▶ Exercise
Look below for the line with "This screenshot has height=599, width=1065.", then repeat it and all lines after it, exactly, minus any pictures.

▶ Supplied material
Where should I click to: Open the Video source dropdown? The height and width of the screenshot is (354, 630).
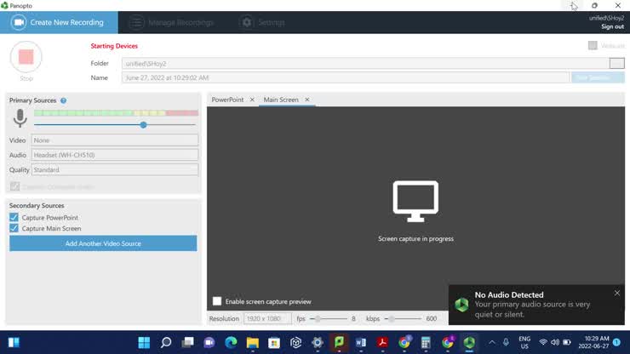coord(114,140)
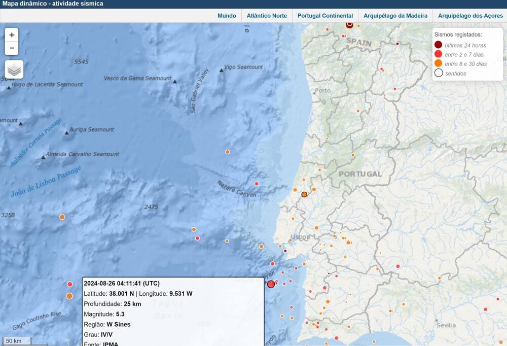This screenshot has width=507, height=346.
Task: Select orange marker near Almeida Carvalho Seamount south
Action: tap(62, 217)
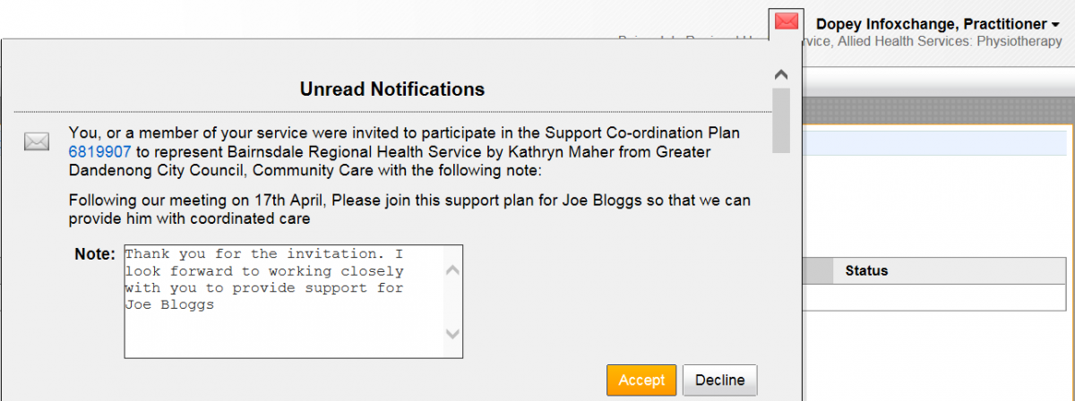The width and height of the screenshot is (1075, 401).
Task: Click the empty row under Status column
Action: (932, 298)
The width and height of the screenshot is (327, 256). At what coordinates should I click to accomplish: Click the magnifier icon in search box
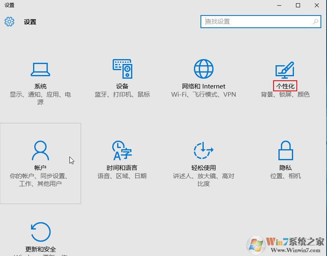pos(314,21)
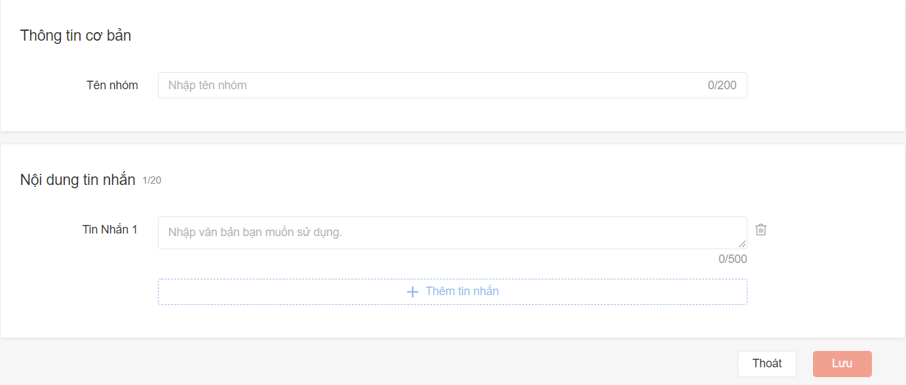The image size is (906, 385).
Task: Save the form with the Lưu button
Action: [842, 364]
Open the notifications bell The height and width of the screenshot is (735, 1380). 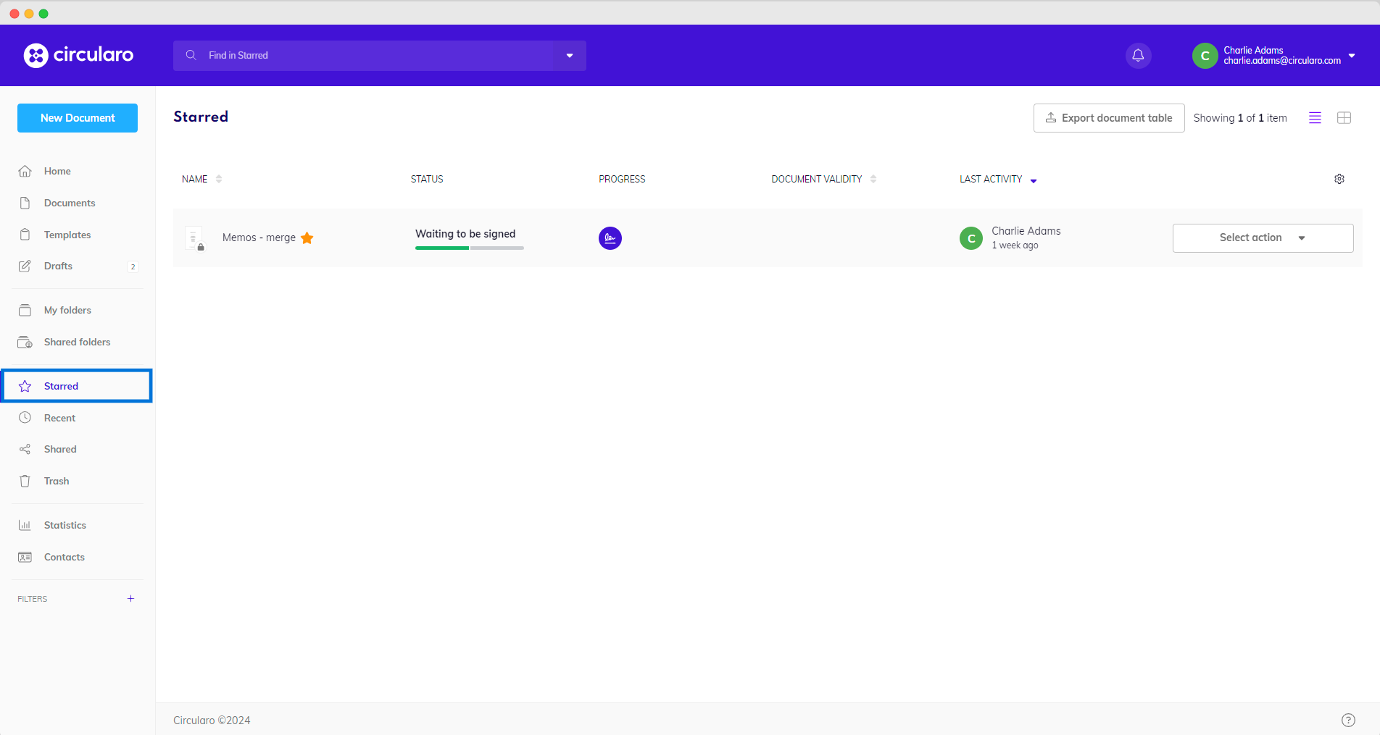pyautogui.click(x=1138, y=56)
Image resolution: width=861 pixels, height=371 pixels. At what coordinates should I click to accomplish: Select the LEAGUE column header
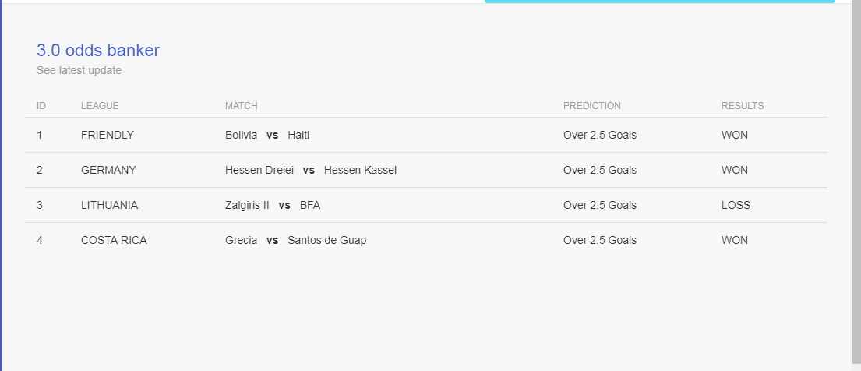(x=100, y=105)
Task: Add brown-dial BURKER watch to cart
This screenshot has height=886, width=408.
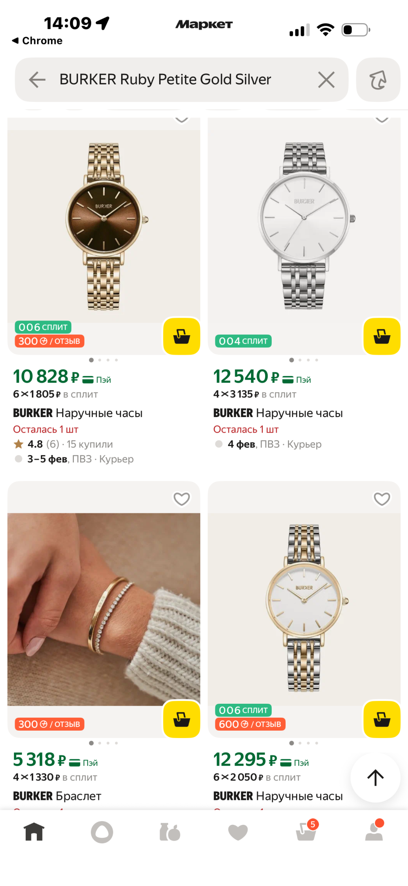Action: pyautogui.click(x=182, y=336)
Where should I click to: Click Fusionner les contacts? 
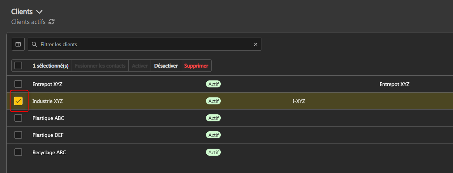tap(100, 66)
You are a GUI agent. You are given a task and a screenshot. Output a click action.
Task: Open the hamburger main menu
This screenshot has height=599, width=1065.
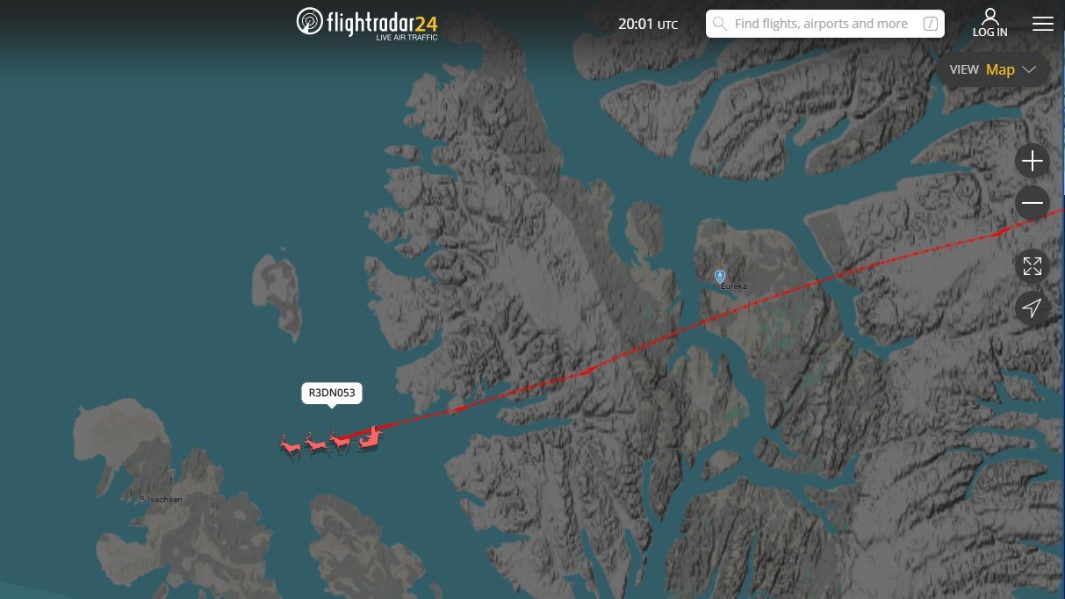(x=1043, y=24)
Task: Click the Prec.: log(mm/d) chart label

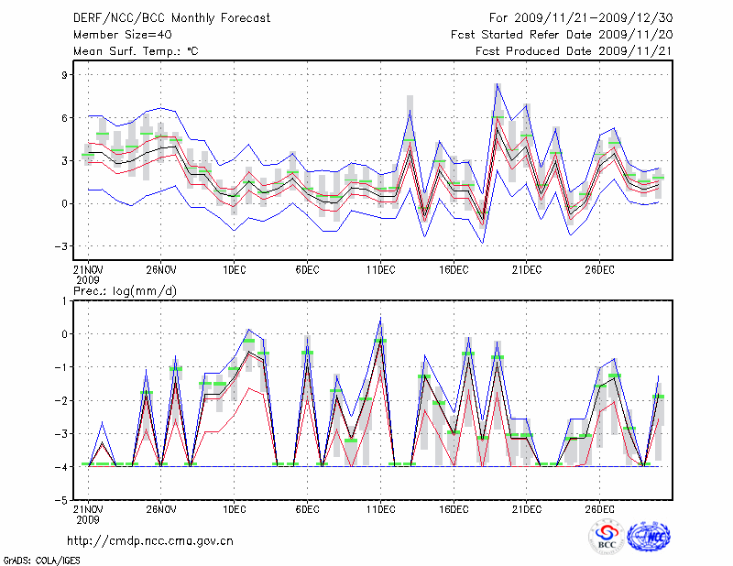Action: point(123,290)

▶ Solution for this exercise
This screenshot has height=599, width=1065.
(x=1043, y=24)
Task: Click the Prec.: log(mm/d) chart label

Action: point(123,290)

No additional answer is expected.